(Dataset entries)
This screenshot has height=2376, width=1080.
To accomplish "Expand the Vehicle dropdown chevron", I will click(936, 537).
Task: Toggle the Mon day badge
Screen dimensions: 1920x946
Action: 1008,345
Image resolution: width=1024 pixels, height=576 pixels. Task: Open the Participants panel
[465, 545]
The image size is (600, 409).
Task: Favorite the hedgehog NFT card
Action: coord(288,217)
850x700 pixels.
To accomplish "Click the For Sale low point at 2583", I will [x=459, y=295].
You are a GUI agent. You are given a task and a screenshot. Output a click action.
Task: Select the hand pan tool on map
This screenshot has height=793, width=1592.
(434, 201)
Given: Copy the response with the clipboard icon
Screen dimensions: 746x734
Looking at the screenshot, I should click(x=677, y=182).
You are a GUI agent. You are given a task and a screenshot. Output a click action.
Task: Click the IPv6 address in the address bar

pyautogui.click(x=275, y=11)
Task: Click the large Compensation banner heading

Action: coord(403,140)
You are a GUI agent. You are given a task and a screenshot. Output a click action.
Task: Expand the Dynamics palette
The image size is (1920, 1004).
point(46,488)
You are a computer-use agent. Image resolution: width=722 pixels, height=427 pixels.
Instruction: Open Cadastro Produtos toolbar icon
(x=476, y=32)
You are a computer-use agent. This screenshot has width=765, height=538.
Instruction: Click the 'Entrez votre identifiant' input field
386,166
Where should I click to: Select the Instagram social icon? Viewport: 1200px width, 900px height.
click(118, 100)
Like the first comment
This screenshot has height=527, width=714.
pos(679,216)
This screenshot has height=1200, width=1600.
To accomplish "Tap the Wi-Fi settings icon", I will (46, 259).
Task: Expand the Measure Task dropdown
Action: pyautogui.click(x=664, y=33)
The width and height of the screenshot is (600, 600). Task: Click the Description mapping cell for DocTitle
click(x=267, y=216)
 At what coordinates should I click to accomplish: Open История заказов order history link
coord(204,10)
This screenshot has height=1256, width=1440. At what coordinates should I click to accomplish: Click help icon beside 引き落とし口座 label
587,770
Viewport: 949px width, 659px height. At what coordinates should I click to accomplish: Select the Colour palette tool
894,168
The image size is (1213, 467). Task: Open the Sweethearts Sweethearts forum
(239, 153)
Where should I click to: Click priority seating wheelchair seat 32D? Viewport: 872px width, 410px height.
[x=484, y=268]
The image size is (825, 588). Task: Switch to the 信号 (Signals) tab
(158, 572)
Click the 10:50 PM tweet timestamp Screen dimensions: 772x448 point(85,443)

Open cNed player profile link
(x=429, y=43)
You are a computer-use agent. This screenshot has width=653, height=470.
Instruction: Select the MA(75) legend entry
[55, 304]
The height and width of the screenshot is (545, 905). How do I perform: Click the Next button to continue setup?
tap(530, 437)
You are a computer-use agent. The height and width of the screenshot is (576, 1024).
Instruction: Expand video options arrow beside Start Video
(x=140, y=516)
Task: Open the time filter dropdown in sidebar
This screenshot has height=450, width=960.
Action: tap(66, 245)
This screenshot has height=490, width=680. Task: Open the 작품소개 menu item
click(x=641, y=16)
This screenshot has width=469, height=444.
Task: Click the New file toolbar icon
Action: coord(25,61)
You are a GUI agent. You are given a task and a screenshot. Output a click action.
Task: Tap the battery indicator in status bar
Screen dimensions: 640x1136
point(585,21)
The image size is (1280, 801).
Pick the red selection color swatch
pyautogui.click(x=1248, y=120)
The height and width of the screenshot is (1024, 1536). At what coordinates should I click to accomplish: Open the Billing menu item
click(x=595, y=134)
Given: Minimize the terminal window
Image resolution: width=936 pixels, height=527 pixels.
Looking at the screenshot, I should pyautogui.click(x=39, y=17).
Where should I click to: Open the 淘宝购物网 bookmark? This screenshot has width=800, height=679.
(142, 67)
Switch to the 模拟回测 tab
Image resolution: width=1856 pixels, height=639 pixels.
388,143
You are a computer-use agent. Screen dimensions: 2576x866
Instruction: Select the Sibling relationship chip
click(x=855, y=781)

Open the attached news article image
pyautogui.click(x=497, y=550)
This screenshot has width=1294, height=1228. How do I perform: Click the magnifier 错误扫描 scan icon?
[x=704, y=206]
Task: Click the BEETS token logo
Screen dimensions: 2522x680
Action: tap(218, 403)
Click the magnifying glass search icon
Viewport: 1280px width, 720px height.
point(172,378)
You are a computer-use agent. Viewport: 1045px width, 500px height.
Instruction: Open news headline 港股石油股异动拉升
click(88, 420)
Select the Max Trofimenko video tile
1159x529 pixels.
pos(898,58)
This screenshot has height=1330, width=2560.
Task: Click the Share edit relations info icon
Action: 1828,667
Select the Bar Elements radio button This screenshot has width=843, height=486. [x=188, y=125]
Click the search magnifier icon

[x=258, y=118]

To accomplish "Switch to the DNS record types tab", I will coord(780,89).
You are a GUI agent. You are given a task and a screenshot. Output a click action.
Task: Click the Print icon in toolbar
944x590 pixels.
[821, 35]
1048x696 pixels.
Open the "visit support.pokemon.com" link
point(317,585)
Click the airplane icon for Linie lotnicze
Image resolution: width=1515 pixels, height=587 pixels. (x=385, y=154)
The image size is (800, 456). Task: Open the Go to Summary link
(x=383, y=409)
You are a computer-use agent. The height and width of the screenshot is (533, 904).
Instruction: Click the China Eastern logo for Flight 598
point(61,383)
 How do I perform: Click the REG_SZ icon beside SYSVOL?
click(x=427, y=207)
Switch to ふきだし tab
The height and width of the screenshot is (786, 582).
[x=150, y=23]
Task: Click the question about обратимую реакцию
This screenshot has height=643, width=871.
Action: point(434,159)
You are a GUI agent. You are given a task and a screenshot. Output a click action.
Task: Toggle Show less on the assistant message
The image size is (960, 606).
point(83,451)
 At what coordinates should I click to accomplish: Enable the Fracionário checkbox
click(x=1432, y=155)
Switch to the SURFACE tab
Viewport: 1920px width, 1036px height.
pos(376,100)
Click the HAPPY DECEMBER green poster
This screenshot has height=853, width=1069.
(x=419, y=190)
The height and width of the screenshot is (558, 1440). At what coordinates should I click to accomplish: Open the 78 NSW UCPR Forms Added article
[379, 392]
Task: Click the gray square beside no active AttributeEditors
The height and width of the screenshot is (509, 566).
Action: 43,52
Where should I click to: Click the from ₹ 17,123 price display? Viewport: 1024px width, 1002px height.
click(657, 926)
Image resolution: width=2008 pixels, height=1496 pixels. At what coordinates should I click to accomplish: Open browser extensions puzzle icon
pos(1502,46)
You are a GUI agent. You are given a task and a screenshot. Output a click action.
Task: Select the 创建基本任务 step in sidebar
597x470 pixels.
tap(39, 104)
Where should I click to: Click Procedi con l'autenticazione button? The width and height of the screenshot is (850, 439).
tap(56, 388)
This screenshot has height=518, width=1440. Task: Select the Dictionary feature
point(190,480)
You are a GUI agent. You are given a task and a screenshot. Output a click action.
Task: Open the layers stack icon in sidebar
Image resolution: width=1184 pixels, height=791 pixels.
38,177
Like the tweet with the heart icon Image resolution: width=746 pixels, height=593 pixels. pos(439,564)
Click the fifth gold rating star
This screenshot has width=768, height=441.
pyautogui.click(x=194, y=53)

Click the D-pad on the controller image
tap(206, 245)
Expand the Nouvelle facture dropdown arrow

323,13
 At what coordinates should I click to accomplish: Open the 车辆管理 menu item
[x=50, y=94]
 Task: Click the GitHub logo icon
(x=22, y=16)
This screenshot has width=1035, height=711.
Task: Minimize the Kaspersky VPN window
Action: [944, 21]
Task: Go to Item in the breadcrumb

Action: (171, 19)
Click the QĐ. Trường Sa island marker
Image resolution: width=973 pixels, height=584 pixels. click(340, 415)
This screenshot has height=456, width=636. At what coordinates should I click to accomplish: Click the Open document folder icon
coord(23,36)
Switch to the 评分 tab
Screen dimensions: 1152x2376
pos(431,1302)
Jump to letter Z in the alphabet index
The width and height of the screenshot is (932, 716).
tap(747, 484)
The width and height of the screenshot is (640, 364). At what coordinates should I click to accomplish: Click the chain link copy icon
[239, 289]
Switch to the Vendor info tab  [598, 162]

REQUIRED WORK —
Extract all lines from the data in which "sidebar" is found.

RESPONSE AREA —
Task: Open the time filter dropdown in sidebar
Task: Select the 创建基本任务 step in sidebar
Task: Open the layers stack icon in sidebar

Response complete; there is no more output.